**PROBLEM DESCRIPTION**
Retype the lines from the one containing "click on Contact" through the one containing "This screenshot has height=2576, width=988.", both included, with no changes.

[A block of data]

/---

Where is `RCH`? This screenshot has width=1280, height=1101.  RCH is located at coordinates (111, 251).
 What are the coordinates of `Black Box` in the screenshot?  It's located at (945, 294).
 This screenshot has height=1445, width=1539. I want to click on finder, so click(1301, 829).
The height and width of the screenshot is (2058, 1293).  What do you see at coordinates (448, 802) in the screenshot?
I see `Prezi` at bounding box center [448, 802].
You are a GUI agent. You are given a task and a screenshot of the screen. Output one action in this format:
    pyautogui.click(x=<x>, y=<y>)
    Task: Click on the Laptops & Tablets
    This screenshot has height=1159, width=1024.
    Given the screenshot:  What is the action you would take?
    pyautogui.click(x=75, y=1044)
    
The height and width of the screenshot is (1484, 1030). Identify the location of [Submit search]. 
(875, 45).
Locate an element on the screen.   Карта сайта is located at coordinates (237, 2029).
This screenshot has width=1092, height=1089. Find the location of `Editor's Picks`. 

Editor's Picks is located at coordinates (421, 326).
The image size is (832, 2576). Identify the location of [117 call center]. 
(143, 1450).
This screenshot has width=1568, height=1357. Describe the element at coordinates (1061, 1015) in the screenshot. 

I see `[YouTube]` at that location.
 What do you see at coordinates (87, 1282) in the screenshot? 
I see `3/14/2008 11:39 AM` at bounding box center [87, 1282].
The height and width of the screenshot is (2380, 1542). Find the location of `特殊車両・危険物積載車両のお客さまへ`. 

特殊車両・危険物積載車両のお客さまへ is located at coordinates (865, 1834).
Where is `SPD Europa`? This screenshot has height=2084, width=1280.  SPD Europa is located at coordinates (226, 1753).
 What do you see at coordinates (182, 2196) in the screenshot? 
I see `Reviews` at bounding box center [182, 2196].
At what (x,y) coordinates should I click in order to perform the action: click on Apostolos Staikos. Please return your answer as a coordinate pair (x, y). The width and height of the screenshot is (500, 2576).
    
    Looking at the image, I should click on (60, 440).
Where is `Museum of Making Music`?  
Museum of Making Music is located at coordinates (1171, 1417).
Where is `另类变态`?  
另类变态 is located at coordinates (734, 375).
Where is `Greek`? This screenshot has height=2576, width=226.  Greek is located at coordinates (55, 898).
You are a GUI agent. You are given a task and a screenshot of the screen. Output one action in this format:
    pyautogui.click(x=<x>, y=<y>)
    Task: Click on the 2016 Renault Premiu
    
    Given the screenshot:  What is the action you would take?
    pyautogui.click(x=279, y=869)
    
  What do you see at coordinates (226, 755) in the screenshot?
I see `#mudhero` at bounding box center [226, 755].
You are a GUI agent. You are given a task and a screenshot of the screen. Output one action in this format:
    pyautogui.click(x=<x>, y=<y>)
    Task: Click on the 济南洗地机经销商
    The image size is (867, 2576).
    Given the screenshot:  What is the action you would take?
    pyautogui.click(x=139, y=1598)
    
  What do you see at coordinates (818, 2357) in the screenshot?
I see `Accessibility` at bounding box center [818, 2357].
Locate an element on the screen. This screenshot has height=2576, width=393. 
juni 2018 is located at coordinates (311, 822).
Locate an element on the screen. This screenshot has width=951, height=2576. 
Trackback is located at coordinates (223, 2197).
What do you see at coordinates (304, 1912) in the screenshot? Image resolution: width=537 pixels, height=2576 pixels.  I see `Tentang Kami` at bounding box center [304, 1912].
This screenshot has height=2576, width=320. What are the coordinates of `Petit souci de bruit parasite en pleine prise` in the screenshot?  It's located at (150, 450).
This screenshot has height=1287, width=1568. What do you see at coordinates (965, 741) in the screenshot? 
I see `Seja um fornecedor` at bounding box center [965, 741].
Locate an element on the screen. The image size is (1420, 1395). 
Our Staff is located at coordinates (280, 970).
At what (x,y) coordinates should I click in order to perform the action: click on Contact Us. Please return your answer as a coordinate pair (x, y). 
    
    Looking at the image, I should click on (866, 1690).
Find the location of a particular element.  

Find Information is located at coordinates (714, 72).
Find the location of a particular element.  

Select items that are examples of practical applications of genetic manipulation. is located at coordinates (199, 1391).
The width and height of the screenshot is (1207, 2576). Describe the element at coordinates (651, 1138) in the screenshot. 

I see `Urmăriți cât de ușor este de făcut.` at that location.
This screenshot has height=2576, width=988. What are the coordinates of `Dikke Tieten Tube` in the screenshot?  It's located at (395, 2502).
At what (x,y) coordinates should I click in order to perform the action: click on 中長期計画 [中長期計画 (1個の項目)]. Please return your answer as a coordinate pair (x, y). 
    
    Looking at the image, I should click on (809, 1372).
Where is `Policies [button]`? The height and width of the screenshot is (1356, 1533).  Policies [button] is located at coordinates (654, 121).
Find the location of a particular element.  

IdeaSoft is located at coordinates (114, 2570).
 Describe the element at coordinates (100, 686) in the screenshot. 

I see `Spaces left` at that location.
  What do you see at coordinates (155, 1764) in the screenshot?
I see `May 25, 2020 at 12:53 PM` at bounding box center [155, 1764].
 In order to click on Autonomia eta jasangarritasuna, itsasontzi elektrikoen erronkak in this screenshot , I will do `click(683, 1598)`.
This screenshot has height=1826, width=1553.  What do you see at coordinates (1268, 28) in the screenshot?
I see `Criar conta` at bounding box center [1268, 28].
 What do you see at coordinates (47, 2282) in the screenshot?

\---

**THE COMPLETED TASK**
At what (x,y) coordinates should I click in order to perform the action: click on Contact Us. Please return your answer as a coordinate pair (x, y). 
    
    Looking at the image, I should click on (866, 1690).
Find the location of a particular element.  

Find Information is located at coordinates (714, 72).
Find the location of a particular element.  

Select items that are examples of practical applications of genetic manipulation. is located at coordinates (199, 1391).
The width and height of the screenshot is (1207, 2576). Describe the element at coordinates (651, 1138) in the screenshot. 

I see `Urmăriți cât de ușor este de făcut.` at that location.
This screenshot has height=2576, width=988. What are the coordinates of `Dikke Tieten Tube` in the screenshot?  It's located at (395, 2502).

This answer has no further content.